Stored items:
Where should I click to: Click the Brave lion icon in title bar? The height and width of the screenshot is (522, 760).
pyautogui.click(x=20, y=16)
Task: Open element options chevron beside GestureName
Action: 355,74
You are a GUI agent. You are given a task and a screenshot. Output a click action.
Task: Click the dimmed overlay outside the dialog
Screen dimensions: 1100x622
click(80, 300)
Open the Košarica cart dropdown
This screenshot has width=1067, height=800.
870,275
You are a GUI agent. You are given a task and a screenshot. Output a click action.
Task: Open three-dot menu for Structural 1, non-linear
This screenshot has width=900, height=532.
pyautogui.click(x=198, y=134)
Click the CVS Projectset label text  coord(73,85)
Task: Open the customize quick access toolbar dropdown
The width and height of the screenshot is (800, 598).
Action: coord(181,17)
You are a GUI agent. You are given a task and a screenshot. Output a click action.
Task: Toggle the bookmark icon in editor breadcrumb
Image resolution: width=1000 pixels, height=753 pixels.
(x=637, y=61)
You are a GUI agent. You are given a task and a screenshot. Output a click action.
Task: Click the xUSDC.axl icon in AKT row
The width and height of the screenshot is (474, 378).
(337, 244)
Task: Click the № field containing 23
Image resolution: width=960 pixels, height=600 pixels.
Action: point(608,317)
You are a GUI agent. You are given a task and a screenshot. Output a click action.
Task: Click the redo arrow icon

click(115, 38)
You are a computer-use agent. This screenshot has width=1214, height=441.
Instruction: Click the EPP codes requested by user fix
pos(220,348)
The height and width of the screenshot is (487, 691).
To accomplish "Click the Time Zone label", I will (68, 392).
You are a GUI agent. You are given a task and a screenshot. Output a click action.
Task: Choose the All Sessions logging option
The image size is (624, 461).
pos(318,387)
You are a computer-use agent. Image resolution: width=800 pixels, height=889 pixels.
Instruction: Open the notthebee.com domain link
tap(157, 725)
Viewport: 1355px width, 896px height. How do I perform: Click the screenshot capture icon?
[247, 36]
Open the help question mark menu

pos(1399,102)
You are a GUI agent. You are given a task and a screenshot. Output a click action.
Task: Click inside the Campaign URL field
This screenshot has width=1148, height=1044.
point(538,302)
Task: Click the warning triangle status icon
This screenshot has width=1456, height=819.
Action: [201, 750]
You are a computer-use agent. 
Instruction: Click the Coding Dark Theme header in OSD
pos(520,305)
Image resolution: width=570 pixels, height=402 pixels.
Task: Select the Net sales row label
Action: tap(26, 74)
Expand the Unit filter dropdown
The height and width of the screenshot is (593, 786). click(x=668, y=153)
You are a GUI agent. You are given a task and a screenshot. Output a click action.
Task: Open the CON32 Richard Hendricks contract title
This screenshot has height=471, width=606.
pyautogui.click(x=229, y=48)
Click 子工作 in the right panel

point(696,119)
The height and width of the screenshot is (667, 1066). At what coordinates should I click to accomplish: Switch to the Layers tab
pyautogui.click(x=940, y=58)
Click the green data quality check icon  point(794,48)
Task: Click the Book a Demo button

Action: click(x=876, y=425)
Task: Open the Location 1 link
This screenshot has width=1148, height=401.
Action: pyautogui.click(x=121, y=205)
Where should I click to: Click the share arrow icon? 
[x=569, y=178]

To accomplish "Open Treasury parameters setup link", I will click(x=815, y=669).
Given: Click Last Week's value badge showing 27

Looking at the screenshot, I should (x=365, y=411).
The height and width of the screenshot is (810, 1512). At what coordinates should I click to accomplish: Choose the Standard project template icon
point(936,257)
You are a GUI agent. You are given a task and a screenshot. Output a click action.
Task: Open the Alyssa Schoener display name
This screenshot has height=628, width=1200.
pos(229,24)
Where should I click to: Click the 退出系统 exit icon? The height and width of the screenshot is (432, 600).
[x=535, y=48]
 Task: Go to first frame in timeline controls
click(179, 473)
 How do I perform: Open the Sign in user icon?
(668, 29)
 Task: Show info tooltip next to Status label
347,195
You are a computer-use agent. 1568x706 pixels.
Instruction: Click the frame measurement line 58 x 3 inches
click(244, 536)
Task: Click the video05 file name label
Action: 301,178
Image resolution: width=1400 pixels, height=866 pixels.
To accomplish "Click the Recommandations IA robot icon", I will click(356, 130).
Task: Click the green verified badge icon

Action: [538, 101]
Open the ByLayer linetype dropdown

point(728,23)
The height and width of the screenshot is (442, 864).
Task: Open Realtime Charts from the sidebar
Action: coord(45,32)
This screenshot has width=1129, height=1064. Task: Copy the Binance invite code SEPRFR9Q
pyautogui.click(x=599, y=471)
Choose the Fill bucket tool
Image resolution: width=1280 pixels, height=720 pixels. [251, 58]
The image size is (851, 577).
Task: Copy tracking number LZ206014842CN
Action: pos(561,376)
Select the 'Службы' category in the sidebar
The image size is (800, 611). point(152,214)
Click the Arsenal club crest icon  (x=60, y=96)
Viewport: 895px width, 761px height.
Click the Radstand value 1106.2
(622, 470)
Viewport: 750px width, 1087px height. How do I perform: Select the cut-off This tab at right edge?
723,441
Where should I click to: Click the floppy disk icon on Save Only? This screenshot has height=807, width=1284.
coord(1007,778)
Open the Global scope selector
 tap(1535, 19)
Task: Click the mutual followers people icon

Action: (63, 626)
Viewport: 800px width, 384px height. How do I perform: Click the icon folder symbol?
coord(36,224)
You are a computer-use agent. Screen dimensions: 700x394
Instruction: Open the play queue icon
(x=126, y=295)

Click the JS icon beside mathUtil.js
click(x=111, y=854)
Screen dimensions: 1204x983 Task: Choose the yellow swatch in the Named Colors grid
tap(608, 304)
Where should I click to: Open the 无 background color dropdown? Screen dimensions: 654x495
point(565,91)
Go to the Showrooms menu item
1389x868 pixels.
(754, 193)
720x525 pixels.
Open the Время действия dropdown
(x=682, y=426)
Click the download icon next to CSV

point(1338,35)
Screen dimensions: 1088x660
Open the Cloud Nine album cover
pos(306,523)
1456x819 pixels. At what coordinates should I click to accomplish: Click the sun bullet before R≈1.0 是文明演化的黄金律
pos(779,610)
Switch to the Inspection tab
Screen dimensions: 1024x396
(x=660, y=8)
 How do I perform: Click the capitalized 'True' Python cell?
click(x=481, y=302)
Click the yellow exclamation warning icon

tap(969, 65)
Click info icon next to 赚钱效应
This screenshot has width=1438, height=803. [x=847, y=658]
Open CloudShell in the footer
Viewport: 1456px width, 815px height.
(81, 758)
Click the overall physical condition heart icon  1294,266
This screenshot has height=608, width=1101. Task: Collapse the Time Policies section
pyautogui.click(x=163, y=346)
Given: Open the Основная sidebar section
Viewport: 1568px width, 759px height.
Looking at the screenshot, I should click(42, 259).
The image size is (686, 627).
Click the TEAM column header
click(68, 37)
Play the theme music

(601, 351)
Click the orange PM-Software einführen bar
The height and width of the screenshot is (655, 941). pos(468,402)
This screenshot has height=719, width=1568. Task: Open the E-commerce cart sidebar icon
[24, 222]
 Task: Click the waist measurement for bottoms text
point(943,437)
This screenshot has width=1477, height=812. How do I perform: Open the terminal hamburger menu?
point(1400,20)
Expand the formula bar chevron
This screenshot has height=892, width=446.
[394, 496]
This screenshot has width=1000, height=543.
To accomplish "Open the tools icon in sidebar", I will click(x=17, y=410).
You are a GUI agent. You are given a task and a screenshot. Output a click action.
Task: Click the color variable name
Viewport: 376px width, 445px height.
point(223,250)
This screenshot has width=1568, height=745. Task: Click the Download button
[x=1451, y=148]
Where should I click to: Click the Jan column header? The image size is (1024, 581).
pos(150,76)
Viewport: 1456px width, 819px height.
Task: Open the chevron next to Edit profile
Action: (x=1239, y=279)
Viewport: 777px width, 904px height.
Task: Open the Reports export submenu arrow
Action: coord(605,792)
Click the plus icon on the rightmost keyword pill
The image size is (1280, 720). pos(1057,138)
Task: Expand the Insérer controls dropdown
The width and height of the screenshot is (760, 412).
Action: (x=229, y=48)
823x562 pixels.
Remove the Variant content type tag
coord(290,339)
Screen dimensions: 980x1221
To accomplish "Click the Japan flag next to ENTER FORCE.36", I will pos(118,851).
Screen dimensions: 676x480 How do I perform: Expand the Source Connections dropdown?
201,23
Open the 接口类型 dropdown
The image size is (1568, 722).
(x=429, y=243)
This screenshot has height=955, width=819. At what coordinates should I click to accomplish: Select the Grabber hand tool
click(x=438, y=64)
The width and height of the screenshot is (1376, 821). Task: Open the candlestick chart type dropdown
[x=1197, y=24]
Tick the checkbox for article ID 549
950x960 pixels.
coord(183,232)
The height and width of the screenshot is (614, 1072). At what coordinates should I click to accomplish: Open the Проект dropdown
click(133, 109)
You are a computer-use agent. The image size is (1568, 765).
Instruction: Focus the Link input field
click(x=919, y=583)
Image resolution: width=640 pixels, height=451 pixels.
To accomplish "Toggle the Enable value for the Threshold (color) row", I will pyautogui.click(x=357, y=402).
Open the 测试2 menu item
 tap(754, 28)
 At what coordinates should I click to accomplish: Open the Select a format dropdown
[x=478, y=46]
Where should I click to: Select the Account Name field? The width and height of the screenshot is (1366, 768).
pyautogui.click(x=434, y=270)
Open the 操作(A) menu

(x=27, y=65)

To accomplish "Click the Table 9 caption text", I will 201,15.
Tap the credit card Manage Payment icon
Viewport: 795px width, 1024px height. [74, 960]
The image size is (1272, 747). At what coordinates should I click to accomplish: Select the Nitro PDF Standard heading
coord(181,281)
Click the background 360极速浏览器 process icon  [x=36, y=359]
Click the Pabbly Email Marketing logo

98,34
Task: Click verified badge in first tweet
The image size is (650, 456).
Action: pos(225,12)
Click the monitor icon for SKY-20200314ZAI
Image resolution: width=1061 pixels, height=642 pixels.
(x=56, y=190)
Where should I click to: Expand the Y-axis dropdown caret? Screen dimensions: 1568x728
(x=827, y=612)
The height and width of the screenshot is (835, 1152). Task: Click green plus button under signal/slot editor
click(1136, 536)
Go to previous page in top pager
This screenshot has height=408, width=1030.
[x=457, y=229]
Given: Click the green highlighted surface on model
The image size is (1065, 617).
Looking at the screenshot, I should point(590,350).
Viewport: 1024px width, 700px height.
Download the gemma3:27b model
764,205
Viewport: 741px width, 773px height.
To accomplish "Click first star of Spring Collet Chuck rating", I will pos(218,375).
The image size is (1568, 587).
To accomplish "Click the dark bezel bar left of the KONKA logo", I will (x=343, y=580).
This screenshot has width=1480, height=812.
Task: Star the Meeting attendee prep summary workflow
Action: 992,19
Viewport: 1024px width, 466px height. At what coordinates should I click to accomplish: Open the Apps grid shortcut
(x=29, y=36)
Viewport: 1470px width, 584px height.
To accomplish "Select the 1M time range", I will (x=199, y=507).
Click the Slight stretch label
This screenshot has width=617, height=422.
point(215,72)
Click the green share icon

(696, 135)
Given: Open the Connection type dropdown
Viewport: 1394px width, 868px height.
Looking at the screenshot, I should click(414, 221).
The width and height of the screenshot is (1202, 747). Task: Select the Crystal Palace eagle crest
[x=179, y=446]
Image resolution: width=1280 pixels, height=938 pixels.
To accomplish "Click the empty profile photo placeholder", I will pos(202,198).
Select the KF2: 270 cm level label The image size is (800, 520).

• **What needs to be done**
Copy each line containing the word "Toggle" from the data.

• **Solution**
Task: Toggle the bookmark icon in editor breadcrumb
To accomplish "Toggle the Enable value for the Threshold (color) row", I will pyautogui.click(x=357, y=402).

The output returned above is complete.